The aim of the study was to evaluate the new orthodontic TiNb wires, in direct comparation to the golden standard in orthodontics, NiTi wires, when treating a Class II severe malocclusion with premolars extraction using Strait Wire method and trans palatal arch [1]. This type of treatment not only addresses the cases with transversal or sagittal discrepancies but also addresses to vertical dimension (ectopic and high positioned canines) and closing the spaces after extractions [2]. During space closing stage we produce bodily movements of dental units and we need special characteristic of wires (rigid and with low frictional profile) to finish the case due to frictional forces [3].

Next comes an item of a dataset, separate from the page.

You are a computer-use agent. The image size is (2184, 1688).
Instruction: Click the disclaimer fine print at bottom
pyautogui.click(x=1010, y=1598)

After researching the available literature regarding the new TiNb proprieties and also finding the right moment to use it, when treating an severe malocclusion with extractions; the information was intriguing because there was little to no information about patients with severe malocclusion being treated with TiNb, and the TiNb wires were mostly used in the final stages of treatment [4,5]. Nitinol was developed in the early 1960s and introduced to orthodontics in the late 1970s [6]. Orthodontic nickel-titanium (NiTi) wires are widely used. They have simplified the initial phase of orthodontic treatment due to their low forces over a wide range of activation and superelastic properties [7]. However, the low deformability of NiTi archwires limits their use in the final phases of orthodontic therapy.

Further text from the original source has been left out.